As this part of the A375 directly ends up going through Sidbury the same comments about traffic are appropriate, in that over 1 million vehicles travelling along it (2018 DCC Sidbury data). These vehicles include HGVs, including the largest ones, vans, caravans, motorhomes, cars, motorbikes, buses and farm vehicles, such as tractors and trailers. This is a dangerous road to have to cross.
Whilst the business park is being built this part of the A375 will have more and often bigger vehicles using it. Once the business park is built there will be hundreds of additional vehicle movements each day from those delivering to/from it and those working there. This will all add to the difficulties facing those needing to cross the A375 to access/exit the path. This really is not an appropriate access/entry point to the path.
Having crossed the A375 those using the path will then need to be mindful of all the vehicles entering/exiting the business park.
In order to make the path effective in its intention of linking Sidbury to Sidford and beyond it has to be useable and safe for all of its users.

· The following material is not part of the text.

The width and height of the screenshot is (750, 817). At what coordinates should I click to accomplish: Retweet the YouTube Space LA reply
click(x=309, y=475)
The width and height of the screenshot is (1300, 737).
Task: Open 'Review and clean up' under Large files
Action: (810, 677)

Not only would this include able bodied adults and youth, walking and/or cycling, but also children of all ages walking and possibly on scooters and bikes, babies and toddlers being pushed in prams, the partially sighted walking, those with mobility difficulties either on foot or using a wheelchair or a mobility scooter. A path that takes users into/out of the centre of the village could allow children who attend Sidbury Primary School, and their parents/carers, to walk/cycle directly to/from Sidford without having to drive or rely upon school transport.

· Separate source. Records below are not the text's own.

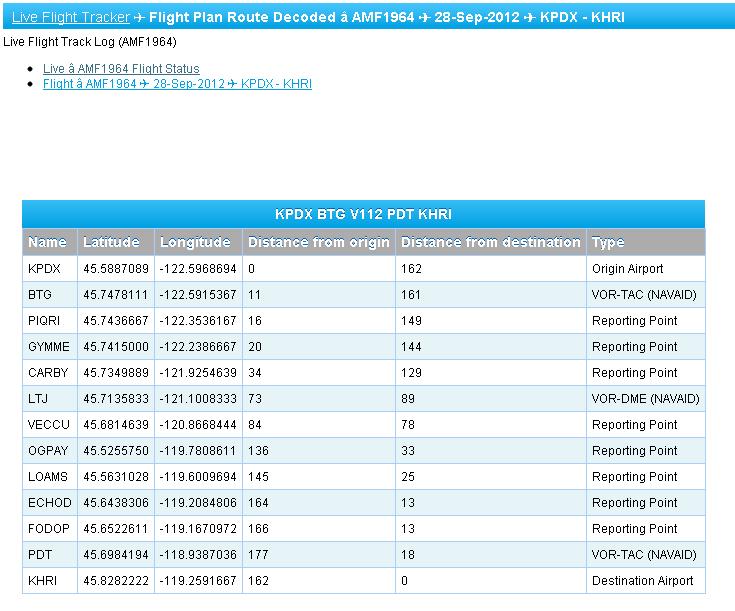Select the BTG waypoint name cell
Image resolution: width=735 pixels, height=611 pixels.
point(40,295)
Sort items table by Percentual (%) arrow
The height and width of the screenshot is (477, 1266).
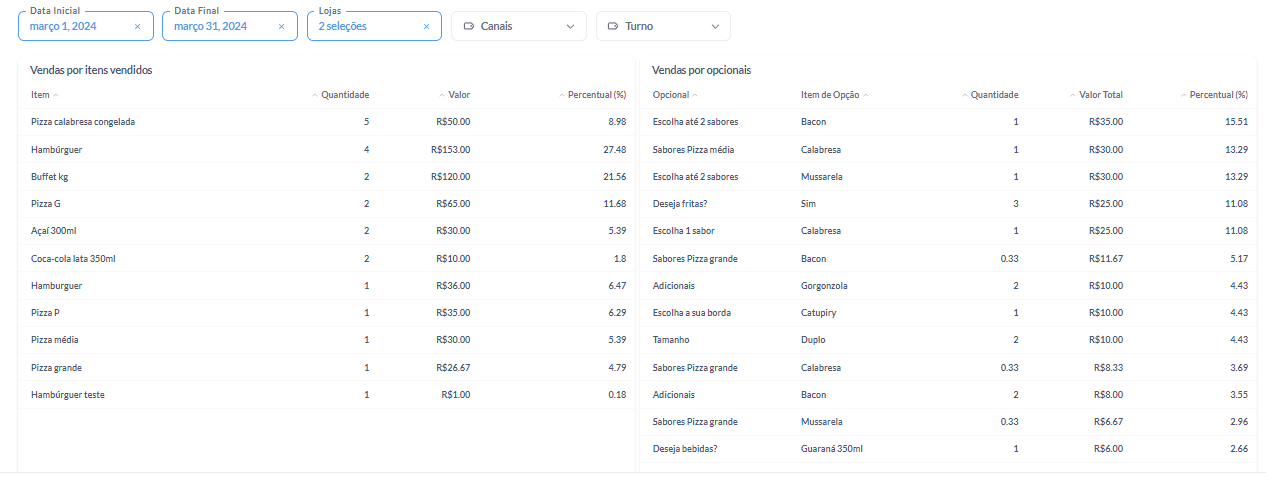[x=562, y=95]
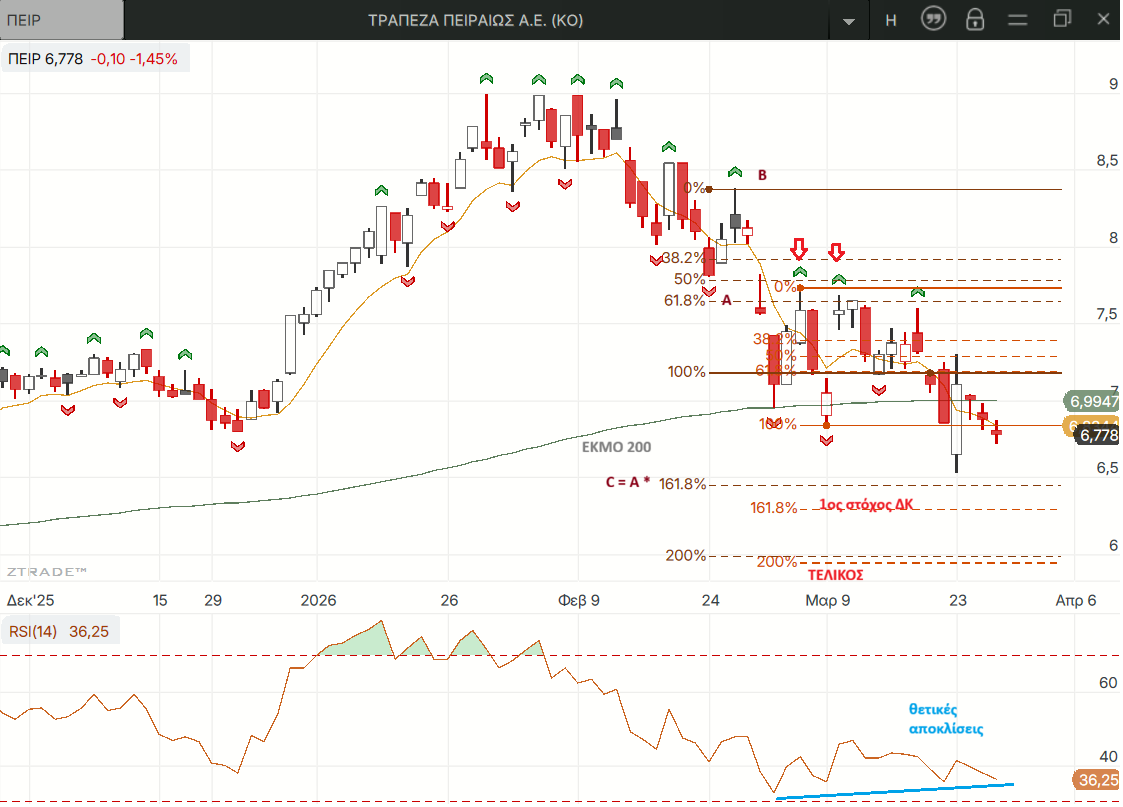1123x807 pixels.
Task: Select the EKMO 200 moving average label
Action: 616,447
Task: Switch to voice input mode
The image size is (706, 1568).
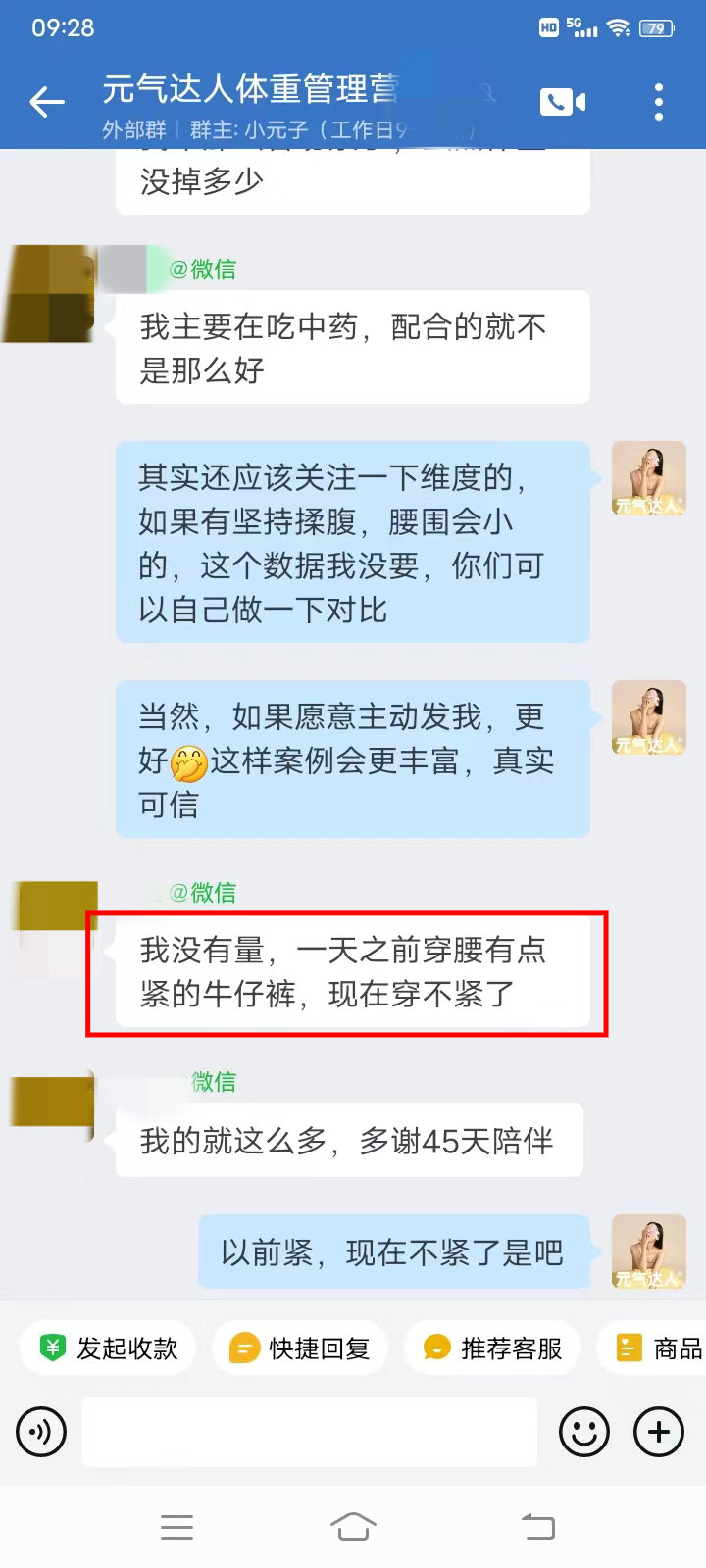Action: [x=41, y=1432]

A path has to increase the access to and from Sidbury for not only its residents but to also open it up to visitors and those walking in the area, such as those using the East Devon Way. This would assist the local economy as visitors could make greater use of visiting St Giles Church, Drews the village shop, JA Nice’s shop, the Village Hall and Parish Rooms, the Red Lion pub, as well as the Millennium Green and Sidbury Cricket Club’s ground.
From the basic information provided about the revised route I am not convinced that it is safe for users, that it will link the whole village to Sidford and beyond, or that it will be used to any great extent. This would probably lead to this path sadly becoming a white elephant, a waste of public money and a lost opportunity for linking an isolated village and its residents to Sidford and beyond.

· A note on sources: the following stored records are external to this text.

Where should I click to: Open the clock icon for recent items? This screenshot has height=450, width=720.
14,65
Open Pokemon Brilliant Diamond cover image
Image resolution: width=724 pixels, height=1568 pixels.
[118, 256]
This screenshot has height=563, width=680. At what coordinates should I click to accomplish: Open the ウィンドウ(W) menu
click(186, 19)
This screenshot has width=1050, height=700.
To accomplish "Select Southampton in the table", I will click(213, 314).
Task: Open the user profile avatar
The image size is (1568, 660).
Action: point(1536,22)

It is five years since the previous proposed route was withdrawn by DCC. Since then, I am unaware of any discussion that DCC has had with Sidbury residents or local groups or organisations. This appears to have been a wasted five years during which, as I have asked over the past couple of years, broad local engagement could have taken place in order to develop a route that would truly link the whole of the village to Sidford and beyond, and be supported and used by the residents of Sidbury.